## REQUIRED ACTIONS
A. Answer these from the piece "Julia at 12," one answer per line, marked to match:
(i) On what date did Julia turn 12?
(ii) For how long was Imee Sayson buried before she was pulled from the mud?
(iii) What condition sent Julia to the hospital almost every month when she was younger?
B. Name every person, place and storm that the piece "Julia at 12" mentions by name.
C. Carry on the piece "Julia at 12" from its final sentence, in the same voice.

Julia at 12

Last Dec. 9, my granddaughter Julia turned 12. We held off celebrating her birthday in deference to the hundreds of children in Mindanao who had perished in the wake of Typhoon “Pablo.” But hearing about the young girl, Imee Sayson, who was fished out of the mud alive after being buried for 24 hours by the mudslide that entombed her village in New Bataan town, filled me with enough hope to revisit Julia’s birthday and view it in another light.

It is true: Nothing is as sturdy and as full of life as a grade school girl. When she was much younger, I wrote about Julia’s battle with asthma that sent her to the hospital almost every month. Watching her gasp for air always made me wish I could offer my own lungs as spare. She has outgrown all that. Today, she’s strong and quick, and bounces back from common colds and fevers as if these were nothing but pit stops for refueling. Yet there is about her, as well, a certain fragility that is both charming and reassuring. She’s starting to form a firm sense of self even as she remains extremely vulnerable to others’ opinion of her. This comes out as a willfulness that commands respect, yet easily melts into tears.

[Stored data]
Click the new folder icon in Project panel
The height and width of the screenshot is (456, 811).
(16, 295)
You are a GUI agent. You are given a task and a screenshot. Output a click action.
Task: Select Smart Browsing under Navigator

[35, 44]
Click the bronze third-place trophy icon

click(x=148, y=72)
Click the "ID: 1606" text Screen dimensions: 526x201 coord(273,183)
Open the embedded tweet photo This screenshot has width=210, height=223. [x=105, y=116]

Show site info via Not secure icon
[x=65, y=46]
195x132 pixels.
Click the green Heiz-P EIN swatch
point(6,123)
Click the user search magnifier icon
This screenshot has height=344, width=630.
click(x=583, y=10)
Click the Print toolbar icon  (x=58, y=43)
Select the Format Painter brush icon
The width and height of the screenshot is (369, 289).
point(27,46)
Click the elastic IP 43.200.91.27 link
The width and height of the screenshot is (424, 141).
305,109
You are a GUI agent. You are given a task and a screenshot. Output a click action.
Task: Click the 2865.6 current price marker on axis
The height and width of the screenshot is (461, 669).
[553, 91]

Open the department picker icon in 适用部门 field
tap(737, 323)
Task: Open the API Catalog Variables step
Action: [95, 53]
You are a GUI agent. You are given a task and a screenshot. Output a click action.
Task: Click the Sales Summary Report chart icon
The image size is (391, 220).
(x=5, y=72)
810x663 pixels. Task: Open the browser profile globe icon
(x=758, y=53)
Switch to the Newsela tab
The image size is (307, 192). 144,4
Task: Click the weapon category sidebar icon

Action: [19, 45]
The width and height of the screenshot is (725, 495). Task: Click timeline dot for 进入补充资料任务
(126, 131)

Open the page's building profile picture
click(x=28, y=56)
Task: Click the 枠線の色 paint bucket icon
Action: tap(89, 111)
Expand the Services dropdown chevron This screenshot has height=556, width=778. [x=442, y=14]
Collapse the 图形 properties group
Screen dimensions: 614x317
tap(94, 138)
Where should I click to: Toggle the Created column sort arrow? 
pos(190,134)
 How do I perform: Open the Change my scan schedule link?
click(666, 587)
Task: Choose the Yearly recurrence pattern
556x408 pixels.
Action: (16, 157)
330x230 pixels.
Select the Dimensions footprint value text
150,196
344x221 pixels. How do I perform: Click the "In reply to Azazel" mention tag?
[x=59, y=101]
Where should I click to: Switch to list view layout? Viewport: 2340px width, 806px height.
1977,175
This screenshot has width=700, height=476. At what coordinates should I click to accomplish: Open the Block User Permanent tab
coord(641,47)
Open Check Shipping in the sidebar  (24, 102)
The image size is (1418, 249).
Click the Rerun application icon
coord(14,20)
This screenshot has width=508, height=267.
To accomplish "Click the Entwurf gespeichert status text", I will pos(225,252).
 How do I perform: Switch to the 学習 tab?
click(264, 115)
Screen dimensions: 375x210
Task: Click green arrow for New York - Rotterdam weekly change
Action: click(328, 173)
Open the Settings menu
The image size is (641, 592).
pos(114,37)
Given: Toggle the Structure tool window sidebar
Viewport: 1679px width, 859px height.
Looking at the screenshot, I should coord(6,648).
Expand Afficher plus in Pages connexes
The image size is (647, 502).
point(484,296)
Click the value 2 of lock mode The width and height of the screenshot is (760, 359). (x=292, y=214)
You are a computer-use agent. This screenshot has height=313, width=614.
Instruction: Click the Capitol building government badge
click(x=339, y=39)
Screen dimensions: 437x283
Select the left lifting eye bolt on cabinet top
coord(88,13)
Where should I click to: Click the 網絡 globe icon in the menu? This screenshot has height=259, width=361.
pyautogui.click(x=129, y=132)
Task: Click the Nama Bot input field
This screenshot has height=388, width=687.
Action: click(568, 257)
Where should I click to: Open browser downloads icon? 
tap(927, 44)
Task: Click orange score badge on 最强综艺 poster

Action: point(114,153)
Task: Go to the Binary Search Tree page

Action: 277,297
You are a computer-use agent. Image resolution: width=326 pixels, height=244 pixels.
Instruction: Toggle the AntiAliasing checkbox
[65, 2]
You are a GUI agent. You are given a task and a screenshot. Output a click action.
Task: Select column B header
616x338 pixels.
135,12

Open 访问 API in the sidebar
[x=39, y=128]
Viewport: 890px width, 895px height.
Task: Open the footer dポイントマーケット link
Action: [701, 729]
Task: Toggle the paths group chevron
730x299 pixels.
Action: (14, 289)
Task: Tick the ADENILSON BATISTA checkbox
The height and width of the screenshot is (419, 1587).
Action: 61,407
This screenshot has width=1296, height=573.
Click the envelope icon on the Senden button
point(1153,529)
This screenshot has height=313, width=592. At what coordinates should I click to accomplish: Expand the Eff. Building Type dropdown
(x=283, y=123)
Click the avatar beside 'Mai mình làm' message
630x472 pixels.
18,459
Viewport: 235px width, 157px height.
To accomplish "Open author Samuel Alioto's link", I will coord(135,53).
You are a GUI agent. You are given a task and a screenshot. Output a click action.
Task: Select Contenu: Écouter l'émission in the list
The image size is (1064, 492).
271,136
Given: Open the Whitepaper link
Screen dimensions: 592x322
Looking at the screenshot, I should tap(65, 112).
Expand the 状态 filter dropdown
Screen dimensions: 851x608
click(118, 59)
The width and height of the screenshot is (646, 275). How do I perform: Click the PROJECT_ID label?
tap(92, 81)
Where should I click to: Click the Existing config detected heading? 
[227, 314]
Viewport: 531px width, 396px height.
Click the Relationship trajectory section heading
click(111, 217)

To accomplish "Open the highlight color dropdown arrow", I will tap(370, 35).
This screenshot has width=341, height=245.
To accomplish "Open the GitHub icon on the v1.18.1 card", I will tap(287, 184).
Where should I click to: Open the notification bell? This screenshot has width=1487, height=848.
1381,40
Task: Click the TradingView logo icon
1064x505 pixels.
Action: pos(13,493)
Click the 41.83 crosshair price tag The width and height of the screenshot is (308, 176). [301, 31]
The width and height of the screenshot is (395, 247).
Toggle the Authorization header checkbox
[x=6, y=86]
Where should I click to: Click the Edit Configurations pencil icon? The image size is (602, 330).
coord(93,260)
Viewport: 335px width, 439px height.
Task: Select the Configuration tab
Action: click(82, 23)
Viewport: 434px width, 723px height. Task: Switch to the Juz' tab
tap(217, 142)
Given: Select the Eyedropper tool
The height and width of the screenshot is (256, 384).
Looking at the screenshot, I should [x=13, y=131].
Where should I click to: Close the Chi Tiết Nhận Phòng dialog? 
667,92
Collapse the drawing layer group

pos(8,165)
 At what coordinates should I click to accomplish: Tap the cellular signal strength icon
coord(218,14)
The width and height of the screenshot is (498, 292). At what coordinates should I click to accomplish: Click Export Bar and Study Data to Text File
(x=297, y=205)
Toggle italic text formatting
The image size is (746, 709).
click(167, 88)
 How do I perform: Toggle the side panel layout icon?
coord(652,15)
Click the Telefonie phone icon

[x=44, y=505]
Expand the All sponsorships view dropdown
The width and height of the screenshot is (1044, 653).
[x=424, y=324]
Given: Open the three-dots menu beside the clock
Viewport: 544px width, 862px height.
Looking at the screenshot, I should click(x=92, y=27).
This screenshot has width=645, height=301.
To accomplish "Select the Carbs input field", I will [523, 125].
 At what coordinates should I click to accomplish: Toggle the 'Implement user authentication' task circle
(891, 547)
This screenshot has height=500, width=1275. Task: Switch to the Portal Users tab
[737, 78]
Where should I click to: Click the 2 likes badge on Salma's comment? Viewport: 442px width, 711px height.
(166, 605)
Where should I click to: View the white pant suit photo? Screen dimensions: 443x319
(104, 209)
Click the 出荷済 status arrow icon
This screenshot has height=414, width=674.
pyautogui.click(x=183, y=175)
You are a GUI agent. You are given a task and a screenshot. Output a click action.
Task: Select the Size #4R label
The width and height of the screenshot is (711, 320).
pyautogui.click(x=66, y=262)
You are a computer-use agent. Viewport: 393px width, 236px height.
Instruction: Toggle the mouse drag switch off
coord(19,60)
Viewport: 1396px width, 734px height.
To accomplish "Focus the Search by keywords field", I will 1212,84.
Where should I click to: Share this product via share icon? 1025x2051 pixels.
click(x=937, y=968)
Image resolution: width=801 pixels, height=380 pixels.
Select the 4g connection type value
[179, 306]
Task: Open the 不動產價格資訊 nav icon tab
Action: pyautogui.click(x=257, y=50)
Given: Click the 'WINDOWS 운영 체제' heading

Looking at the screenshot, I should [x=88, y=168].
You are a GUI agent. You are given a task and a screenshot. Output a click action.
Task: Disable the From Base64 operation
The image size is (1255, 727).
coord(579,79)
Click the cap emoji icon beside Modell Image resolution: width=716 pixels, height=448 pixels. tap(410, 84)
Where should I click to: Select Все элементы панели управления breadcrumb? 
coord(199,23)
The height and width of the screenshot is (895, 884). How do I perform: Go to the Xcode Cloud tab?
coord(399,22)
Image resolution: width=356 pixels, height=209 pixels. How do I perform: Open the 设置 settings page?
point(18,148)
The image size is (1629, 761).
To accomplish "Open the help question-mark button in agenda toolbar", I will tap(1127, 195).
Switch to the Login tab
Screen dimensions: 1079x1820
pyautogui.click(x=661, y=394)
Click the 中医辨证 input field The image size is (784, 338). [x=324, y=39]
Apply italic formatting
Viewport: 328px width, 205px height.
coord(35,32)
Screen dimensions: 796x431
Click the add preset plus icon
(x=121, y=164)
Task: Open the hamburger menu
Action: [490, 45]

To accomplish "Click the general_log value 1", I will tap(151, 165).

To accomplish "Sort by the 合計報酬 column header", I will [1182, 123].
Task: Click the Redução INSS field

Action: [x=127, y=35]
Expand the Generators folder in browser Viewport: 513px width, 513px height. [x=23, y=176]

## ANSWERS BY TASK
A.
(i) Dec. 9
(ii) 24 hours
(iii) Asthma

B. Julia, Mindanao, Typhoon "Pablo," Imee Sayson, New Bataan

C.
I draw great inspiration from seeing a young person like her acquire self-confidence and the capacity to take responsibility for what others need or fail to do. I am reassured by her work ethic and sense of empathy. I like it when she tells me she’s enjoying school, even when she seems less proud to show her report card for a grading period. I warn her against the perils of being grade-conscious, but she remains driven nonetheless. Only her abiding sense of humor, weird as it sometimes is, prevents her from taking herself too seriously. Perhaps the one thing that would make me sad is if she starts to sound cynical or resigned to the pointless cruelty of life.

“Children, of course,” the filmmaker Stanley Kubrick said in an interview, “begin life with an untarnished sense of wonder, a capacity to experience total joy at something as simple as the greenness of a leaf; but as they grow older, the awareness of death and decay begins to impinge on their consciousness and subtly erode their joie de vivre, their idealism—and their assumption of immortality. As a child matures, he sees death and pain everywhere about him, and begins to lose faith in the ultimate goodness of man. But, if he’s reasonably strong—and lucky—he can emerge from this twilight of the soul into a rebirth of life’s élan…. He can forge a fresh sense of purpose and affirmation.”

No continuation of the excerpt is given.